Giornata Mondiale dell’Igiene delle Mani, campagna di sensibilizzazione dell’Asp Agrigento
Centrale è stato l’uso di uno strumento innovativo di analisi visiva, capace di valutare in modo immediato l’efficacia del lavaggio, evidenziando le aree trascurate e migliorando l’apprendimento pratico.
In occasione della Giornata Mondiale dell’Igiene delle Mani del 5 Maggio, il Comitato per il Controllo delle Infezioni Correlate all’Assistenza (CCICA) dell’ASP di Agrigento ha promosso una campagna aziendale di sensibilizzazione rivolta a operatori, caregiver, visitatori e utenti, finalizzata al rafforzamento delle misure di prevenzione del rischio infettivo.
L’iniziativa si inserisce nel quadro delle azioni previste dal Piano Aziendale per il Controllo delle Infezioni Correlate all’Assistenza (PAICA) e rappresenta un momento significativo di promozione della cultura della sicurezza e della responsabilità condivisa.

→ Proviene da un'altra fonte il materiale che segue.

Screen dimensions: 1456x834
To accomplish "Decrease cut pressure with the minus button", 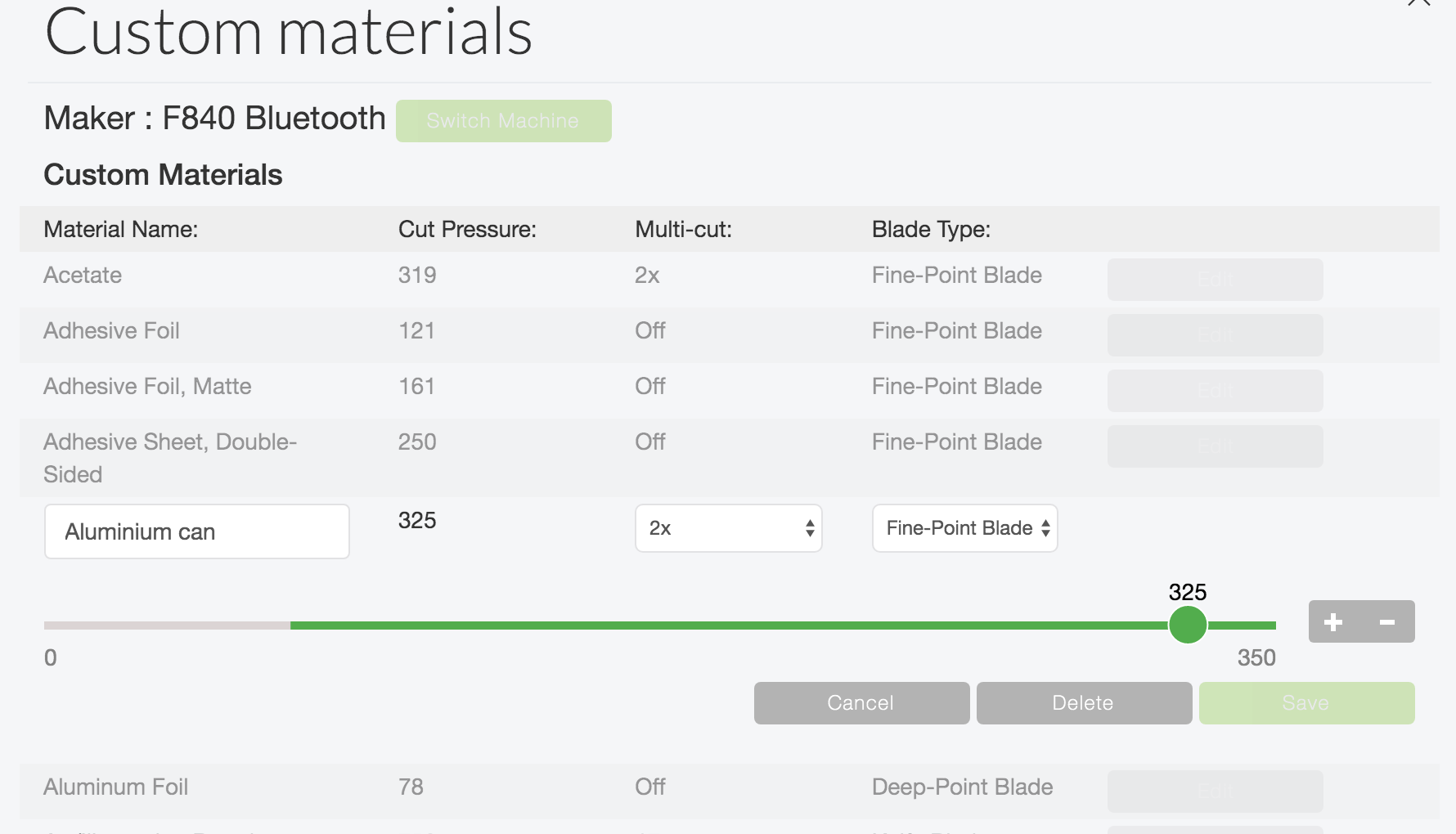I will pyautogui.click(x=1387, y=622).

L’attività si è sviluppata in più fasi, includendo una formazione teorico-pratica preliminare (28 aprile 2026) sulle corrette tecniche di igiene delle mani secondo le indicazioni OMS e una successiva fase di sensibilizzazione estesa alla comunità assistenziale. Centrale è stato l’uso di uno strumento innovativo di analisi visiva, capace di valutare in modo immediato l’efficacia del lavaggio, evidenziando le aree trascurate e migliorando l’apprendimento pratico.
I risultati hanno mostrato 40 lavaggi totali, con un’aderenza complessiva del 71% (33 corretti, 7 non corretti). Pur emergendo una buona esecuzione nelle fasi più intuitive (es. palmo contro palmo), sono state rilevate criticità significative in passaggi più complessi, come dita intrecciate, pollici e punte delle dita, aree cruciali nella trasmissione dei microrganismi. Ciò evidenzia una discrepanza tra conoscenza teorica e corretta applicazione pratica.

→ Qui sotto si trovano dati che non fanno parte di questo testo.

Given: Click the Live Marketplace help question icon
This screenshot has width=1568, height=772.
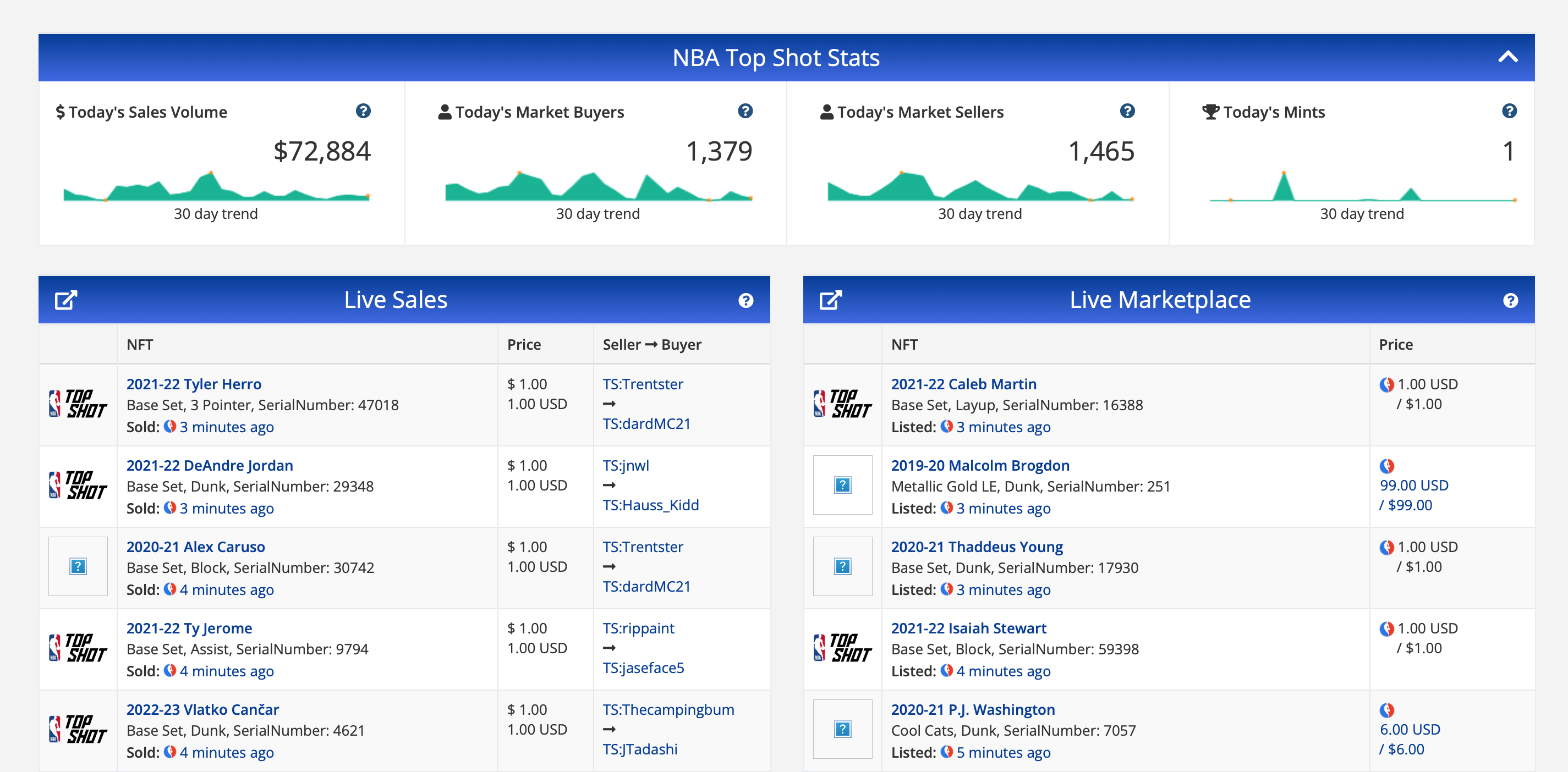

Durante la giornata del 5 maggio, le attività informative sono state estese anche a caregiver e visitatori attraverso interventi mirati nei reparti e negli spazi comuni. Sono stati inoltre diffusi materiali informativi in doppia versione (completa e semplificata) e contenuti multimediali, favorendo una comunicazione più efficace e accessibile. Il progetto ha rappresentato un’importante occasione di coinvolgimento attivo e di promozione della cultura della prevenzione, sottolineando il valore di un approccio inclusivo nella gestione del rischio infettivo, in cui ogni individuo contribuisce alla sicurezza delle cure.